He went through various factors, looking at the short- and long-term hopes for SKYLON. For example, in the short-term, he said that SKYLON will be fully commercial at lower-than-current launch costs (i.e. no tax-payer subsidy required to make up the launch cost). In the long term they are looking at around $10 million per launch.
Hempsell said that SKYLON will be more reliable than current launches, and since it has the option of aborting a mission and returning to Earth if there is a failure, he reckons there would be just a 1 in 20,000 chance of not getting your satellite successfully in orbit, or safely back to Earth in case of a problem. In the long-term they are looking at having reliability levels that match those of aircraft.
Availability is another key selling point. In the short-term, SKYLON could be available in a matter of months, and in the long-term they are hoping for it to be available in hours (if required – not as standard!).
So which market are they aiming for with SKYLON?
In the short-term Hempsell expects it to be a simple replacement for expendable satellite launchers, but the long-term ambitions are much grander. He says it’s a game changer, disruptive technology that could lead to a new age of space exploration – allowing people to realise those old dreams of people living in space.
The optimism continued as Hempsell explained that SKYLON can meet the requirements of the next generation European launcher. He reckons they can capture the market that ESA has. “This is a perfect match for what ESA thinks it will be doing until 2050” he says, adding that although ESA has no human spaceflight requirement at this stage, SKYLON will be sold to people who do, in the 2020s.
He claims that SKYLON could fly to the ISS with 11.5 tonnes of payload (or 10.5 tonnes if you allow for an attachment interface – which is rather crucial if you think about it!).With a crew/cargo combination you’d be looking at being able to send up an exchange crew of three to four people, plus around two tonnes of cargo.
They are also looking at a “personnel and logistics module” that could sit in the payload bay and take around 7.8 tonnes, including a crew, consumables and around 24 passengers into space. They expect something like that to be available when they’re ready to launch.
Here’s a (somewhat outdated) video explaining the module:
So that’s the satellite launch and space tourism markets covered, what about its potential for furthering exploration? “Project Troy” was a study looking at whether SKYLON (the old version, rather than new D mark) could be useful for a Mars mission. The study “proved” that SKYLON can launch a manned mission to Mars. They looked at building spacecraft in LEO and boosting them to Mars with Hydrogen and Oxygen fuelled stages. It suggests a fleet of three craft, each with six astronauts. Fascinating. Must find out more.

(Data lines):
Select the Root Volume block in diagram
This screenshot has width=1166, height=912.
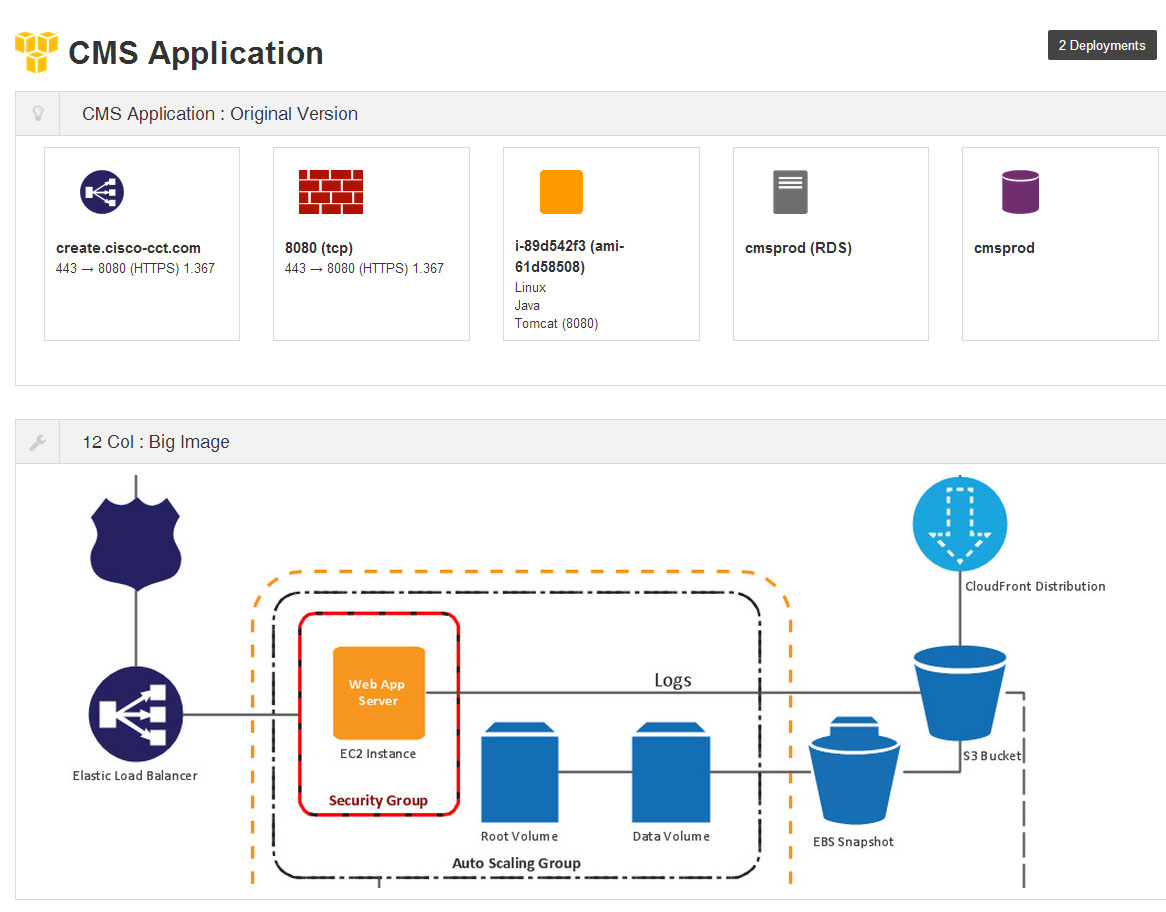tap(519, 776)
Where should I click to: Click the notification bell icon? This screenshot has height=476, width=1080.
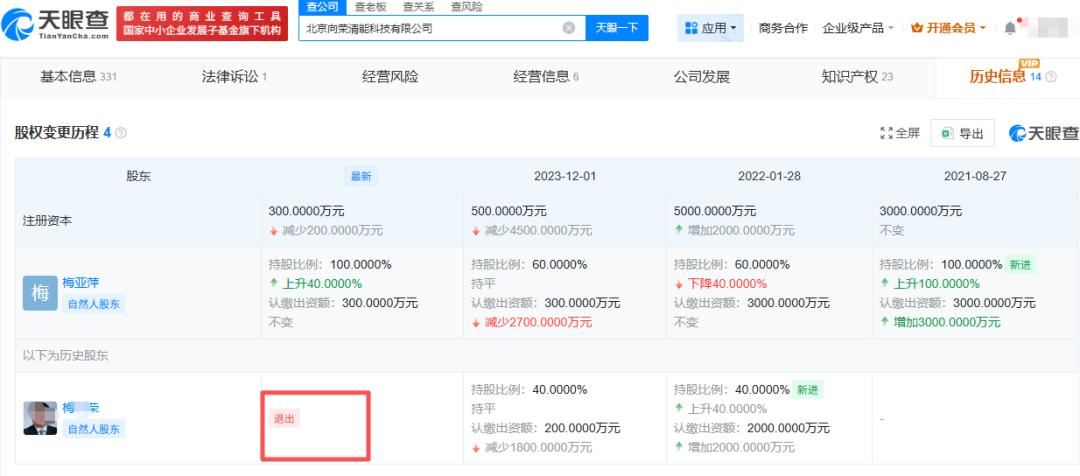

(Given problem): Render this sentence from the SKYLON passage in Spanish: "In the long term they are looking at around $10 million per launch."

(Reply): A largo plazo, calculan unos 10 millones de dólares por lanzamiento.